Dear Dan The Computer Man:
First off, I want to apologize for interrupting you while you were plunging that toilet. Apparently, the unisex bathroom isn't enough for us anymore. And poor you, having to fill in for Craig n dem who rolled out on the company earlier this month. I mean, he could've at least left a uniform behind for you to wear. You look so out of place in your suit and tie, fiercely wielding a plunger.
So it breaks my heart to have to share another computer problem with you. I'm not able to retrieve pertinent documents from my hard drive. Now, I can understand the confusion. When you saw a document saved as 'FUCK YA'LL', you probably thought it was nonsense. Actually, that 12-page document is my letter of resignation. Whenever the Powers That Be give me unneeded stress, I whip out this treaty and add to it.
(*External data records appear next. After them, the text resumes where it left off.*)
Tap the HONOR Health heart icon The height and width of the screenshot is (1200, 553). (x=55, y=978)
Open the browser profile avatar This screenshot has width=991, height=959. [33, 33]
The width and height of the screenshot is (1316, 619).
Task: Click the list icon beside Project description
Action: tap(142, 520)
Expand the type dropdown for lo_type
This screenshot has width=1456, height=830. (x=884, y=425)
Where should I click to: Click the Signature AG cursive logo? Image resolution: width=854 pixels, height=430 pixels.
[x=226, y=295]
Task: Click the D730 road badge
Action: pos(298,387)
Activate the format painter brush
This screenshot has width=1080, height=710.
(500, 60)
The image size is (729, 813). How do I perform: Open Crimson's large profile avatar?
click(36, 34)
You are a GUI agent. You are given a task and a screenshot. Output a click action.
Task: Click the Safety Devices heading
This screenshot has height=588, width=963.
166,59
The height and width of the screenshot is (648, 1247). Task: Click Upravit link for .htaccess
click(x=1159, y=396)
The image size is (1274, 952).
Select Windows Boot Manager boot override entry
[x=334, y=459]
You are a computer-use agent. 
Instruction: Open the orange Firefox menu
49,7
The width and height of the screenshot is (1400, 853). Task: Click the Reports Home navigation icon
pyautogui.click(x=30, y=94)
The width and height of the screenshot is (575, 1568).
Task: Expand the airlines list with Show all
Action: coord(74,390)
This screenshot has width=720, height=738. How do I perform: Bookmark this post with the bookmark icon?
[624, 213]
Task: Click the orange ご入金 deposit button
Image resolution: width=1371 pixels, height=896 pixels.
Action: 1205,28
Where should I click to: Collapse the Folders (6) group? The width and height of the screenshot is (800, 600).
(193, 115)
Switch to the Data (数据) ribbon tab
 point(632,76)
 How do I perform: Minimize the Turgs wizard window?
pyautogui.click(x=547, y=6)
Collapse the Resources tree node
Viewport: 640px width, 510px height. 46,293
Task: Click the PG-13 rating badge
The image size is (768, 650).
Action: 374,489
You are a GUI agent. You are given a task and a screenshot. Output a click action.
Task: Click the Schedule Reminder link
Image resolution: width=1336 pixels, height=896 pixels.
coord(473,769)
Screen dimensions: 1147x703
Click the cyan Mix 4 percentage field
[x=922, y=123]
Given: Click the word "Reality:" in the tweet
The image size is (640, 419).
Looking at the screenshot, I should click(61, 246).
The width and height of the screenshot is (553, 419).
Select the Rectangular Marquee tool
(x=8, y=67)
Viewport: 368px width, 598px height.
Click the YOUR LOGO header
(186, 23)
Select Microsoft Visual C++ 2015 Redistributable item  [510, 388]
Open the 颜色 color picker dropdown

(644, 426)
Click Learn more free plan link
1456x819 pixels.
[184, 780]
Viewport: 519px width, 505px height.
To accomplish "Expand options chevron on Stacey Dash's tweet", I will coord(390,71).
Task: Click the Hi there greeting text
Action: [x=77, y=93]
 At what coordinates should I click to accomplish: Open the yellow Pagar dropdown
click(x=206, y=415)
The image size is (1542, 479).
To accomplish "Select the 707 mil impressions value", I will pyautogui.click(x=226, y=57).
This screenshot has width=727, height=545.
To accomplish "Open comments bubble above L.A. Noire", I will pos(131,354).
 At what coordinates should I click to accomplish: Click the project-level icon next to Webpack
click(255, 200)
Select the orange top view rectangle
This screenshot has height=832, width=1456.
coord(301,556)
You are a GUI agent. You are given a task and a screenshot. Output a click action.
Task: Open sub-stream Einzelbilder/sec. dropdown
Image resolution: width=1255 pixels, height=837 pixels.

When I leave this company, I want them to know each and every reason for my departure. At least count, I reached reason #274. Please locate my document so I can add reasons #275-#312. Yes, it's been that kind of week. I'll wait for you to work your magic.
Peace and blessings,
Fine, I'll stop calling you at home. But what else am I supposed to do when you don't return my emails or work IMs? I know I scared you when I was sitting at your desk yesterday morning, but desperate times call for desperate measures. If you hadn't called security on me, I would've explained this.
Anyway, my latest computer problem is with my music. In the nearly six years I've been here, I've taken the time to load inspirational music onto my computer. But ever since you did your extreme makeover, I can't find any of my old tunes. I'm a woman who needs to be fed with copious amounts of Eminem/Jay-Z/Me'shell N'degeoHoweverYouSpellIt/Amel Larrieux. And I'm talking DAILY. If I seemed especially aggressive, that was because I didn't get my dose of 'Dead Nigga Boulevard' or 'Way I Am' or 'Kill You.' These are my lullabyes. Once the security guards let me go, I hope to return to a musical computer.
Fine, leave if you want to. You should know that the rumor mill is blazing with tales of your departure. Did you really just erupt when you learned that my latest computer monitor had failed me, and you'd have to get me another one? Did you really storm out of the building shrieking 'FUCK YA'LL!!'? If so, that's copyright infringement, and I hope my check is in the mail.
You'll be happy to know that your replacement is handling my needs. Leo is not disturbed by my bobbleheads, or my Avenging Unicorns. He also has the same musical interests as me. Just the other night at karaoke, we entertained the audience with our duet of 'Renegade.' He did Jay-Z's verses, and I did Eminem's. It was a great time. But I do believe I scared the audience when I jumped up on the table and shrieked 'What did I do (huh)/I'm just a kid from the gutter/makin this butter off these bloodsuckers/cuz I'm a muh'fuckin RENEGADE.' I can't begin to emphasize the sexiness of a man who is strong enough to carry his drunken/deranged colleague off the table, yet gentle enough to hand her another beer and tell her to get back on that stage. I do believe I'm in love.
Anyway, it was great working with you Dan. I heard that a going away party is being planned. Expect Leo and I to be there, carrying microphones and a karaoke machine.